Sul Corriere della Sera è stato pubblicato un sondaggio, a firma Nando Paglioncelli, sulla fiducia degli italiani nelle istituzioni comunitarie e nell’operato del governo nei confronti di quest’ultime.
I risultati sono un specchio di come la UE sia sempre più vista come responsabile della crisi economica e sociale che viviamo, e insieme responsabile con le sua politiche lacrime e sangue.
Nel 2006, prima del crollo di Lehman Brothers, un’indagine di Demopolis per L’Espresso segnalava la fiducia nelle istituzioni europee al 51%. Dopo vari alti e bassi e con netti cali negli ultimi anni, essa è giunta al 39%, con la sfiducia esplicita salita al 48%.
I più “europeisti” sono sicuramente gli elettori del PD, con un 78% di sostegno dato all’azione di Bruxelles, Francofonte e Strasburgo. Negli altri partiti le opinioni sono più equamente divise, e anche tra la base di quei partiti che a lungo (spesso abusivamente) sono stati definiti “euroscettici” in realtà c’è una sostanziale approvazione della UE.
Quello che colpisce è però soprattutto l’estrazione sociale di chi ha espresso opinioni negative. Mentre i ceti medio-alti sono favorevoli a come è proceduta l’integrazione europea, due terzi degli intervistati meno abbienti esprime una netta critica alla UE.
Ovviamente, nel leggere questi dati, non ci sorprenderemmo nel sentire la solita narrazione classista che vuole i poveri, che magari non hanno avuto la possibilità materiale di una formazione avanzata, essere additati come “i barbari” che non capiscono i benefici del mercato unico.
Invece, è proprio l’effetto inevitabile di decenni di austerità e di scelte i cui costi sono stati fatti ricadere sulle fasce popolari.
La sfiducia generale nella classe dirigente è poi in un qualche modo confermata dalle domande sull’esecutivo e i suoi rapporti in Europa. Se quasi la metà degli italiani approva la maniera del governo Meloni di gestire le relazioni con Bruxelles, uno su tre attribuisce ad esso i problemi sul PNRR, ma non manca chi li fa risalire già a Conte e a Draghi (il 18%).
Sul prossimo grande nodo di quest’anno – la revisione del Patto di Stabilità – la base del PD spicca per essere più realista del re. Infatti, se il 38% degli intervistati vorrebbe escludere alcune spese dal rapporto deficit/PIL (che non è certo come cancellare la logica regressiva dei vincoli di bilancio), il 28% pensa che vada ripristinato nella forma pre-Covid, e tra i sostenitori del PD sono addirittura il 53%.

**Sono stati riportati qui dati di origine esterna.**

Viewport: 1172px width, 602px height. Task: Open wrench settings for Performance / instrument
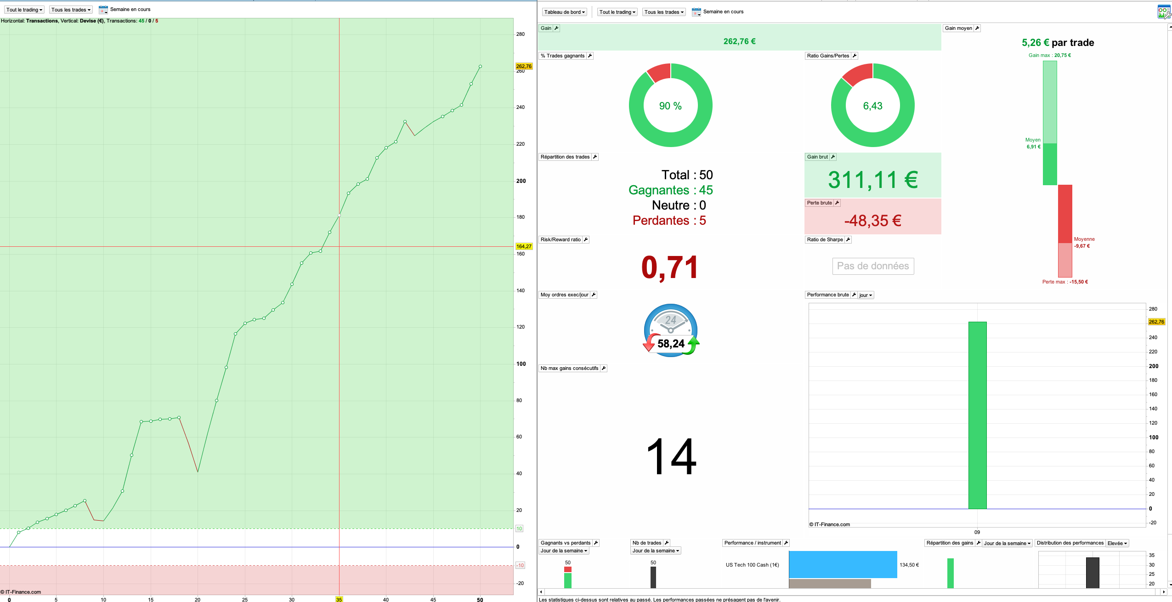point(786,543)
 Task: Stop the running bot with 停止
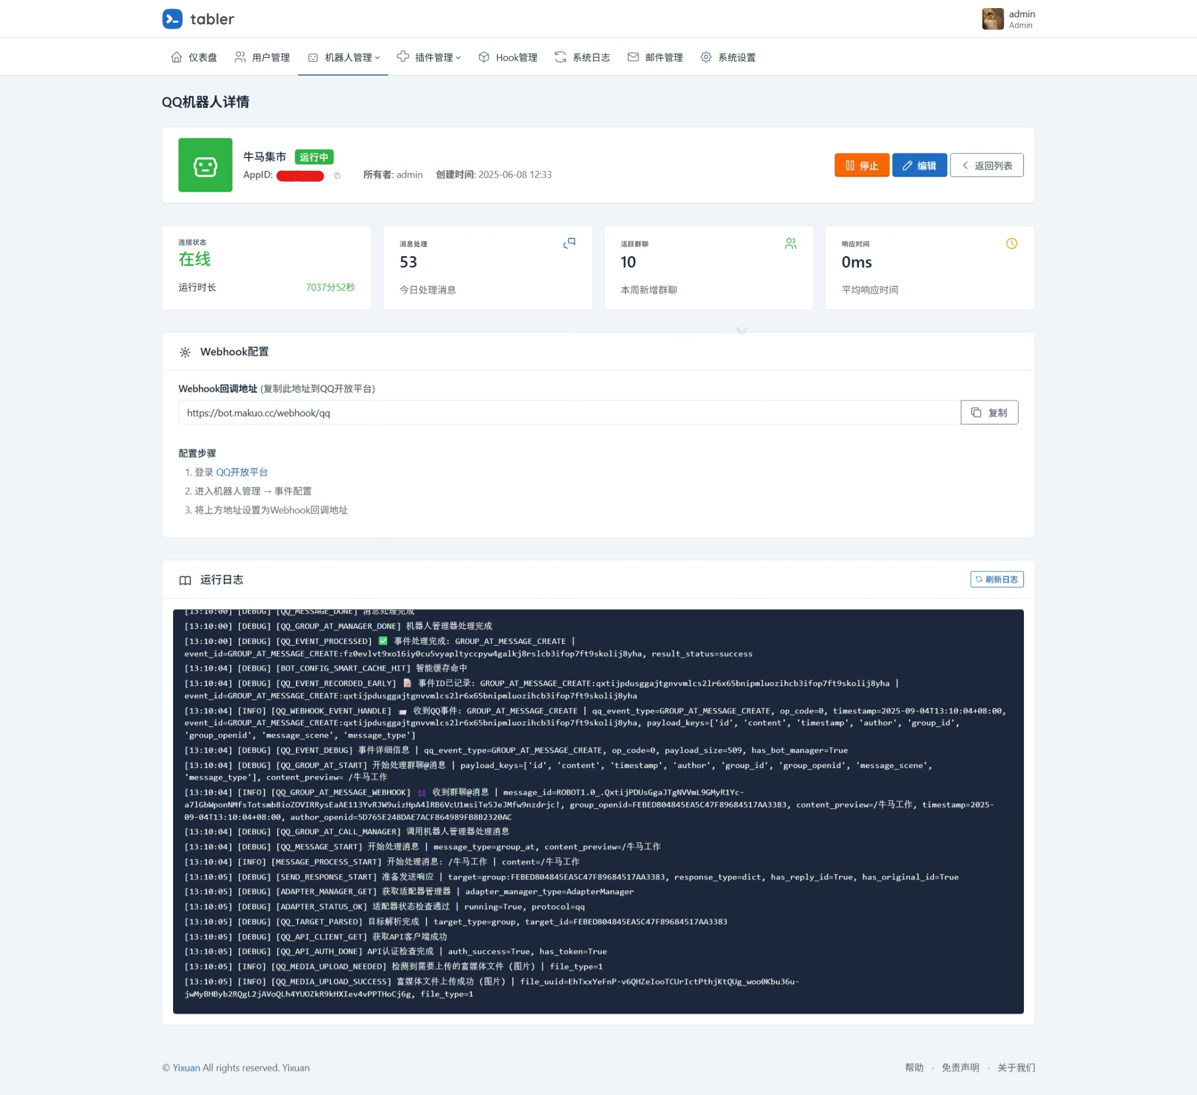click(x=861, y=165)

Il Secolo d’Italia, quotidiano fascista di lunga data, nel tentativo di legittimare l’operato della Meloni, commenta il sondaggio girando la frittata: “la Ue viene vista ancora come un carrozzone dove la burocrazia la fa da padrone“.
Un modo sbrigativo per mettere insieme la questione migranti, che sta erodendo la “fiducia” nel governo, e i vari scandali (in particolare il Qatargate) che hanno colpito i massimi vertici delle istituzioni comunitarie.
C’è poi da dire che anche l’ultimo rialzo dei tassi (e dei mutui), così come le ricette economiche fallimentari e la crisi del modello export-oriented centrato sulla Germania, hanno mostrato una classe dirigente che sa solo ripetere vecchi schemi che hanno mostrato la propria inadeguatezza. Governanti, insomma, uniti nella difesa a oltranza dei profitti e delle loro scelte dannose.
L’ostilità delle classi popolari, su cui sono stati scaricati tutti i costi di queste politiche, mostrano sempre più la distanza da questo sistema di potere.
Si aprono ulteriori spazi per una rappresentanza politica alternativa, che esprima gli interessi degli sfruttati e subalterni. Ma è evidente che senza una “sterzata a sinistra” sulla questione della UE tutta questa motivata “sfiducia” sarà capitalizzata dai reazionari.